Problem requirements
Continue the news story about the Texas couple cleared after the "Satanic panic" from the point where it ends.

Excerpt provided section start

Texas couple sent to prison during 90's 'Satanic panic' child abuse hysteria exonerated after 25 years
Dan and Fran Keller, victims of the "Satanic panic" (via Youtube).

According to The Intercept, a Texas couple falsely convicted of sexual crimes against children during the early 90's "Satanic panic" have finally been exonerated.


In 1992, Fran and Dan Keller were both sentenced to 48 years in prison over accusations of sexual abuse crimes related to children they babysat in their home daycare center outside of Austin. The accusations stemmed first from the testimony of one pre-schooler who claimed Dan Keller spanked her, and soon were twisted into many of the trademark accusations in the "Satanic panic" mass hysteria that gripped the nation in the 90's, much of which occurred under the persuasion of parents, therapists and police officers.

In 2013, after spending 21 years behind bars, the Kellers were released from prison after journalist Jordan Smith revealed that the medical opinion of the then-novice emergency room doctor that examined one of the children in the case was incorrect. The doctor initially concluded in 1991 that the child may have been abused, but soon after learned that the signs he took as abuse were normal physical variants.

Excerpt provided section end
Dataset records section start

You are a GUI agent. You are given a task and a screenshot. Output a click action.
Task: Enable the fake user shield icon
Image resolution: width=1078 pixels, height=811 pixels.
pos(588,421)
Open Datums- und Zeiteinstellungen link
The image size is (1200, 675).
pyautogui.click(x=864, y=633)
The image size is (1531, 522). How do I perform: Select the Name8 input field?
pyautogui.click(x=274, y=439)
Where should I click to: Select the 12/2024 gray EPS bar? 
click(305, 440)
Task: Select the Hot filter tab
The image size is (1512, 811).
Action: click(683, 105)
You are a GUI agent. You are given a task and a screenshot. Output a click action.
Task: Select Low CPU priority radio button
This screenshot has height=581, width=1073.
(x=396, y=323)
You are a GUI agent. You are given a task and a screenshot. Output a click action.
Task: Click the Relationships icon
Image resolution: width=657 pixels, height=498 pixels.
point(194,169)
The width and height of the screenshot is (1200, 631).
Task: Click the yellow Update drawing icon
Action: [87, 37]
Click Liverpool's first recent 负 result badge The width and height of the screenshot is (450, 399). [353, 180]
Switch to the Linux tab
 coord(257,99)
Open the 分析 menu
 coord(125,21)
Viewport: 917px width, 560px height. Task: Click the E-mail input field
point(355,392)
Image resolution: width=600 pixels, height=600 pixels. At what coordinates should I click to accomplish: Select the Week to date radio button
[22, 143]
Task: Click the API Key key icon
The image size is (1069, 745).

Dataset records section end

Output for this exercise
The police reports on the Kellers, which Smith and the Austin Chronicle fought in court to obtain, were written in all-caps and read like a "run-on-sentence fever dream full of breathless accusations." The police report revealed that an officer obtained testimony from a child after taking her to McDonald's before driving her around the neighborhood where she would point out locations of places the Kellers supposedly "burned babies" and committed other heinous (and false) acts.

After the then-district attorney concluded that the Kellers had not received a fair trial, they were released -- but were not granted exoneration because the DA said she could not find a "pathway to innocence" for them.

Although the trial had been thrown out, the Kellers were still subject to the child sex crime convictions they'd served for, and accordingly had difficulty finding work and sustaining themselves. Now, with their exoneration, they'll receive $1.7 million from the state for the time they spent behind bars.